PA: Alright, let me ask you one final question. I started at Columbia as a student in 2010, the very first year that Kyle Smith took over. And watching this team over the last five years, and then from afar this last year, every year the growth and excitement, every year the fans coming out in droves year over year, culminating in the CIT final — I think there are some people who would have said you couldn’t see that sort of excitement at a Columbia sporting event.
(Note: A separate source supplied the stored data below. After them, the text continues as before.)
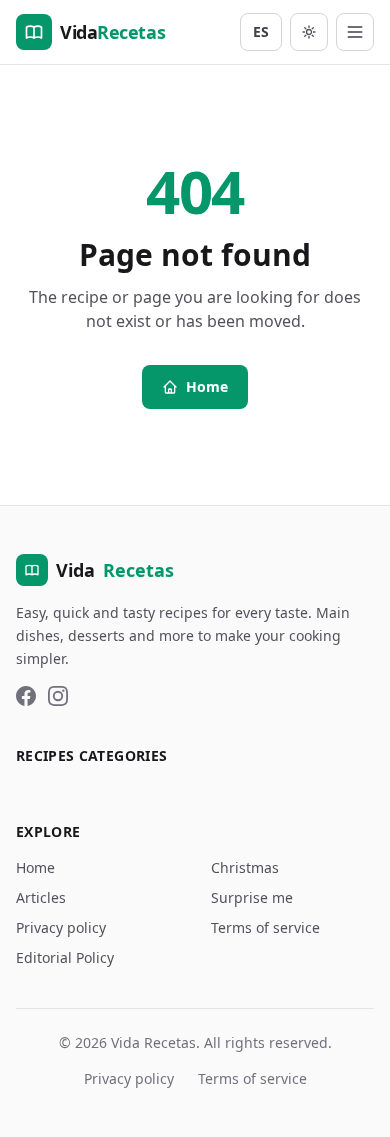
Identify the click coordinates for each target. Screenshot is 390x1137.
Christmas (245, 867)
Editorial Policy (65, 957)
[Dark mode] (309, 32)
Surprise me (252, 897)
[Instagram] (58, 696)
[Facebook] (26, 696)
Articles (41, 897)
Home (207, 386)
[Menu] (355, 32)
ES (261, 31)
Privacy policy (61, 927)
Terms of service (265, 927)
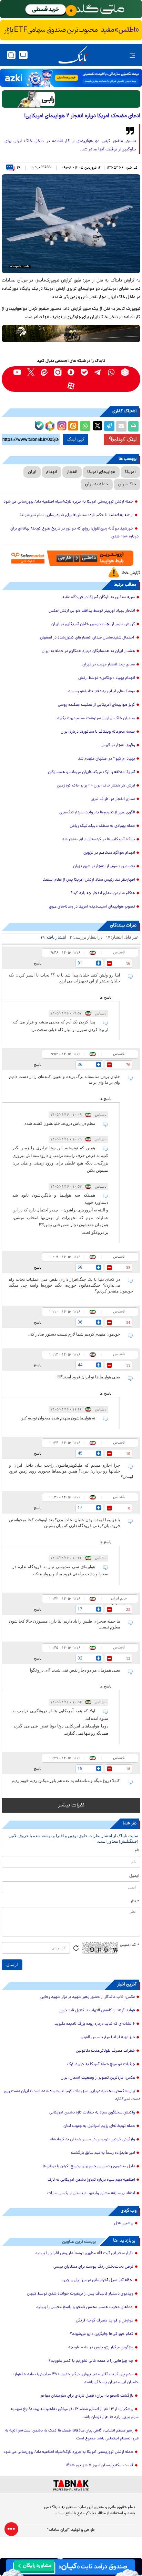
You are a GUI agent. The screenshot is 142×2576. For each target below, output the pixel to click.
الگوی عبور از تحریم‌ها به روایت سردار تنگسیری (97, 813)
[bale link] (84, 372)
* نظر (135, 1902)
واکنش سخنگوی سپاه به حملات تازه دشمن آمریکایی (92, 2113)
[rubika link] (125, 372)
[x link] (31, 372)
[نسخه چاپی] (133, 426)
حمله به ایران (96, 484)
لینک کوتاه (125, 439)
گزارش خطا (131, 573)
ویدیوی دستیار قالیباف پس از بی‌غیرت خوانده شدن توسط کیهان (80, 2294)
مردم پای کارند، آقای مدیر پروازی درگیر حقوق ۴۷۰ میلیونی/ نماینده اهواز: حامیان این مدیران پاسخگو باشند (76, 2378)
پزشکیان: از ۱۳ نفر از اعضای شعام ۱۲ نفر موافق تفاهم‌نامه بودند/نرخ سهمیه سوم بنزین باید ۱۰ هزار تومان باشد (75, 2413)
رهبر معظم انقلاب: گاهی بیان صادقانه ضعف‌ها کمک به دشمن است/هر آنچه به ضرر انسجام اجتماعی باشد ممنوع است (72, 2435)
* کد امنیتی (129, 1945)
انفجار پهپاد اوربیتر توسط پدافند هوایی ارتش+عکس (92, 611)
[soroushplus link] (71, 372)
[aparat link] (71, 386)
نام (137, 1850)
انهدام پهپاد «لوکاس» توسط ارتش (106, 678)
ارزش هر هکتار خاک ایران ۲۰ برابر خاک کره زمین (96, 786)
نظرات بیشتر (71, 1805)
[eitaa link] (44, 372)
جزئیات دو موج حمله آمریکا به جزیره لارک (101, 2064)
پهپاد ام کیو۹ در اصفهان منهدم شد (106, 759)
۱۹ (19, 168)
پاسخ (37, 963)
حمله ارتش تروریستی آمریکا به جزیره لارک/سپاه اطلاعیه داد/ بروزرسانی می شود (68, 502)
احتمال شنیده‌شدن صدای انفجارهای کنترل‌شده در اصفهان (87, 638)
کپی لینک (75, 439)
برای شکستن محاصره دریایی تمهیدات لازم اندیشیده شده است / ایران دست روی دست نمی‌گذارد (72, 2095)
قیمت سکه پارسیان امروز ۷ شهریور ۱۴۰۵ (99, 2466)
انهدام (51, 472)
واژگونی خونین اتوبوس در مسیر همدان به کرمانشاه (92, 2140)
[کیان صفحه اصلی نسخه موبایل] (71, 2567)
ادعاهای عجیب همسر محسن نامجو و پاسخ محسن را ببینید (84, 2307)
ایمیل (134, 1876)
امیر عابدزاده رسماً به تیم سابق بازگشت (103, 2153)
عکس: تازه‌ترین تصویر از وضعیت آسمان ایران (98, 2078)
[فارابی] (71, 99)
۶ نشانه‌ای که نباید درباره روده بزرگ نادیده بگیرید (94, 2024)
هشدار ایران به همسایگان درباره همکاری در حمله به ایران (88, 651)
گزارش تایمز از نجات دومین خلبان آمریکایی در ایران (93, 624)
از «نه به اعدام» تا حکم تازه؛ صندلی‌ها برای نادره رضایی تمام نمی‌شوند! (76, 515)
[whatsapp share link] (85, 426)
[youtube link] (17, 372)
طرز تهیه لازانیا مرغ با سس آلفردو (108, 2037)
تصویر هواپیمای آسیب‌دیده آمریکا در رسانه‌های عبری (92, 907)
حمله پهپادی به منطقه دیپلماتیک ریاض (102, 826)
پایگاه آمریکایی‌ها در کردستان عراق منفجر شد (98, 839)
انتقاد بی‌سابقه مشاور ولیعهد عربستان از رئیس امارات (91, 2193)
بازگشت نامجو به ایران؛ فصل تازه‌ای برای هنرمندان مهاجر (87, 2396)
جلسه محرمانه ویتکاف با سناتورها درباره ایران (98, 732)
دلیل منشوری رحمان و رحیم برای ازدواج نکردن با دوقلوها (89, 2166)
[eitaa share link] (73, 426)
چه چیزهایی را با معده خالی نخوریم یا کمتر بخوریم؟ (91, 2361)
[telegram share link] (109, 426)
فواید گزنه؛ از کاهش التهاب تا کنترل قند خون (97, 2011)
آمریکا (130, 472)
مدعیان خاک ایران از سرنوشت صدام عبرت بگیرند (95, 718)
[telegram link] (98, 372)
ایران (32, 472)
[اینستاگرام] (61, 425)
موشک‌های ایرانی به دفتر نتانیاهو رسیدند (101, 691)
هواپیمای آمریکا (101, 472)
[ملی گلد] (71, 9)
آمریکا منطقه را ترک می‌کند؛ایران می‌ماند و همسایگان (91, 772)
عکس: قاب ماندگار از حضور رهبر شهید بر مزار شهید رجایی (87, 1997)
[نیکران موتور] (71, 333)
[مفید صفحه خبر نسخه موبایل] (71, 30)
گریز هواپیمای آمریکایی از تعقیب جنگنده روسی (96, 705)
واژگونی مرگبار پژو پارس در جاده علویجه (100, 2348)
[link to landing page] (73, 55)
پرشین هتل (123, 2223)
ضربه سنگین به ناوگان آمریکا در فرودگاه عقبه (98, 597)
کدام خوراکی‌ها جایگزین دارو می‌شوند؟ (101, 2334)
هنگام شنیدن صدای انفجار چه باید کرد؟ (103, 893)
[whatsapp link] (111, 372)
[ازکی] (71, 78)
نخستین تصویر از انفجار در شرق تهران (104, 866)
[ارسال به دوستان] (121, 426)
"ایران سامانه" (58, 2530)
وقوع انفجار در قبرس (118, 745)
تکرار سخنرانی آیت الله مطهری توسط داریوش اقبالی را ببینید (84, 2253)
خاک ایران (127, 484)
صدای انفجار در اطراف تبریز (113, 799)
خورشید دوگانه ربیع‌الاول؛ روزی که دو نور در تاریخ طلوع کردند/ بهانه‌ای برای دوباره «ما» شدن (74, 533)
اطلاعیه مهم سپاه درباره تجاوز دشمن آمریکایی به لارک (91, 2180)
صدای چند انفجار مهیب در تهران (108, 665)
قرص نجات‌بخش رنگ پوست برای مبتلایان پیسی (93, 2267)
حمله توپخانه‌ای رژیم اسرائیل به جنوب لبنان (99, 2126)
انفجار (72, 472)
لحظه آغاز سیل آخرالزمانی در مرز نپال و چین (97, 2280)
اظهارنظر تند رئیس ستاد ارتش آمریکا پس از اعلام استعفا (88, 880)
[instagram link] (57, 372)
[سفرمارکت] (71, 558)
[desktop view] (23, 55)
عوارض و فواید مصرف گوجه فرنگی (104, 2321)
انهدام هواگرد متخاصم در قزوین (109, 853)
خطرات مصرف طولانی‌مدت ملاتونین (105, 2051)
What would you say to those fans who have become so invested in this team? What would you say to them about getting excited about the 2016-17 edition of the Lions.
JE: I think I’m coming in here understanding how important athletics are to these alums, and to the people surrounding the program, and obviously the kids and parents who have invested and committed to being involved in the program. So I think I understand the mission of what the school is trying to accomplish. And I certainly know how happy — I watched the championship game on TV, and I saw how the crowd reacted, and I saw the gym packed. Those are moments for these people, because they want to see those moments. They want to win a championship. And that’s exactly how I envision this. That’s what I want to do. I really want to win for all those people who’ve been with Columbia for such a long time, and have been fans through the good times and the bad times. That’s our goal, that’s our mission, to make sure we obviously understand — we want to win for ourselves, and we want to do the right thing for ourselves, but I think we also understand the commitment level we have to the people surrounding the program. So we’re definitely going to our best to do what we’re supposed to do. Make sure that we put a team on the court that will hopefully continue the progress that they’ve shown, and I think the next step is after they’ve won a CIT championship is to use the success they’ve had and continue it and hopefully grow off it.
PA: Well, Coach, thank you so much for coming on On The Vine. You’re actually our first coach ever to appear on the show. Thanks so much for taking the time out — I’m sure it’s a busy transition for you, and good luck to you in building the Columbia Lions basketball program.
JE: I appreciate. Hopefully I didn’t set the standard too high for the next coaches as they follow me.